--- Data rows ---

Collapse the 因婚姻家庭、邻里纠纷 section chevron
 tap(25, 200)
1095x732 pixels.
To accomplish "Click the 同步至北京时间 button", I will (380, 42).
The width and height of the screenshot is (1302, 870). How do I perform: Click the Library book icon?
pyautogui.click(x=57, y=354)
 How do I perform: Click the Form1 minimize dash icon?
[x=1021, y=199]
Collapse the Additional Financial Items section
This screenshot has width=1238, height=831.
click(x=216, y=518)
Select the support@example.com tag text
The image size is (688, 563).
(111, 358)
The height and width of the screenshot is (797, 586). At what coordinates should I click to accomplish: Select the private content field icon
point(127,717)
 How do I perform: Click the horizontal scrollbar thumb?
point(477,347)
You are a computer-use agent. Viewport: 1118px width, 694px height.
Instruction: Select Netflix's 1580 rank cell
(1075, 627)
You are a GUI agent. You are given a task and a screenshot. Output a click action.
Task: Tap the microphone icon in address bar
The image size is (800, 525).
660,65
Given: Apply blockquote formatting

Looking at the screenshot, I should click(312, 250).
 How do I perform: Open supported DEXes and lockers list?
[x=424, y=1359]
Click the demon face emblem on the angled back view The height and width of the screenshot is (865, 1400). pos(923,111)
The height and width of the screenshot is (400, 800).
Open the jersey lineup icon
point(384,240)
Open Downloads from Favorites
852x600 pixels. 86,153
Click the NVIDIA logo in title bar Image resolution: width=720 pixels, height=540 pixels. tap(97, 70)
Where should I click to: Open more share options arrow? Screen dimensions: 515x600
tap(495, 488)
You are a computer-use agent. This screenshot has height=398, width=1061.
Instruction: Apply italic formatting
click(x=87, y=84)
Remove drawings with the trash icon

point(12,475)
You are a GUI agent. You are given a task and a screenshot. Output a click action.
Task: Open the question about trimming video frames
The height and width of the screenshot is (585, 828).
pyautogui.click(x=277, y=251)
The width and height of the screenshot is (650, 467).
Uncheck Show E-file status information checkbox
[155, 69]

---

Task goal — Return the lines from the one containing "Given: Apply blockquote formatting" through the one containing "point(384,240)", both included, copied as they stand in the records above.

Correct result —
Given: Apply blockquote formatting

Looking at the screenshot, I should click(312, 250).
 How do I perform: Open supported DEXes and lockers list?
[x=424, y=1359]
Click the demon face emblem on the angled back view The height and width of the screenshot is (865, 1400). pos(923,111)
The height and width of the screenshot is (400, 800).
Open the jersey lineup icon
point(384,240)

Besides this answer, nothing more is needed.